Le toca, murmura la gente en los taxis, los pasillos del supermercado, las principales plazas. Se respira un aire de certeza.

Las últimas encuestas respetables lo colocan a al menos diez puntos porcentuales —si no un tanto más— de su más cercano competidor y bastante más alejado del tercer lugar. Y las encuestas por encargo, elaboradas por amigos, le dan el triunfo en primera vuelta. Es posible que no lo logre, pero las mediciones parecen coincidir en que este candidato se pondrá en algunos meses la banda presidencial.

Su estrategia ha sido tratar de capturar el voto metropolitano, cada vez menos leal a otros partidos y el triunfo luce posible, probable, inevitable. “Ya le toca”, sigue repitiendo la gente.

Envalentonado, ha hecho propias estas consignas y abandera el lema de un triunfo inminente. Además compara su victoria con una victoria de un país entero, harto de todo lo que no se parezca a él. La emoción provocada por su campaña le ha permitido alejarse un poco de tener que ofrecer propuestas. Tampoco es que sus rivales estén diagnosticando y prometiendo con rigor académico las salidas a los principales problemas del país, pero él se ha permitido no ensuciarse tanto con las incómodas preguntas que resultan de atreverse a proponer demasiado. Ha sido lento y cauteloso al proponer, pero veloz en lanzar acusaciones a sus rivales. Además, extremadamente hábil en el mercadeo político. En resumen: entusiasmo por aquí y por allá.

No todo ha sido miel sobre hojuelas en su campaña. Además de la inminencia de su victoria, otro mensaje fundamental es atacar la corrupción del pasado y los actores de siempre, las cuales —recuerda— llevan gobernando bastantes años. El candidato lleva meses advirtiéndole a la gente que “los culpables de esta crisis” pedirán el voto y les llama a no equivocarse. Sin embargo, una inspección cuidadosa de sus alianzas recientes nos muestra que el candidato ha estado muy cerca de los corruptos a los que acusa. Incluso se ha montado en estructuras que estos armaron cuando gobernaron. Además se advierte su mesianismo y vanidad.

Es evidente, el fanatismo está cayendo y ya lucieron en sus mítines algunos carteles que hacen referencia a que él equivale al pasado: una pancarta incluso decía “No quiero un gobierno ‘copy-paste’”. Detrás del entusiasmo está la conciencia de que una institucionalidad fuerte y una sociedad civil atenta podrían debilitar su aparentemente sólido proyecto político. Su techo parece ser de vidrio, sus propuestas un tanto pobres, pero su victoria luce inevitable, ¿verdad? “Le toca”, repiten. Todo el bando rojo, el partido que encabeza, sigue optimista.
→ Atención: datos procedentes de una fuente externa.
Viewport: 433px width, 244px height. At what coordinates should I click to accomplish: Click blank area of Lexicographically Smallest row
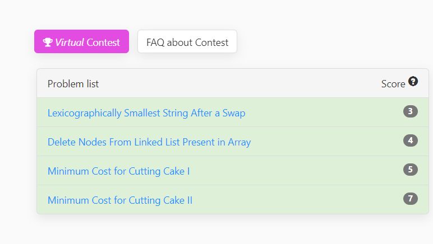pos(323,112)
Adelantemos la película: pasado el día de la elección, algo salió mal. El triunfalismo se transformó en confusa derrota. El electorado leyó las alertas que el pasado del candidato provocaban y lo lanzó a un frío tercer lugar. Y años después, está en el banquillo de los acusados por diversos delitos vinculados a la administración pública. El castillo de naipes se derribó a quien se puso anticipadamente la banda presidencial y “quemó —como diríamos aquí— todos sus cohetes antes de las doce”.

Esta historia no sucede en el presente, tampoco en El Salvador. Este es un brevísimo recorrido de la campaña de Manuel Baldizón, candidato presidencial en Guatemala en 2015, a quien pese a todas las señales “no le tocó” (obtuvo un pírrico 19.64 % en primera vuelta). Me dieron unas espontáneas ganas de contarles esto. Disculpen.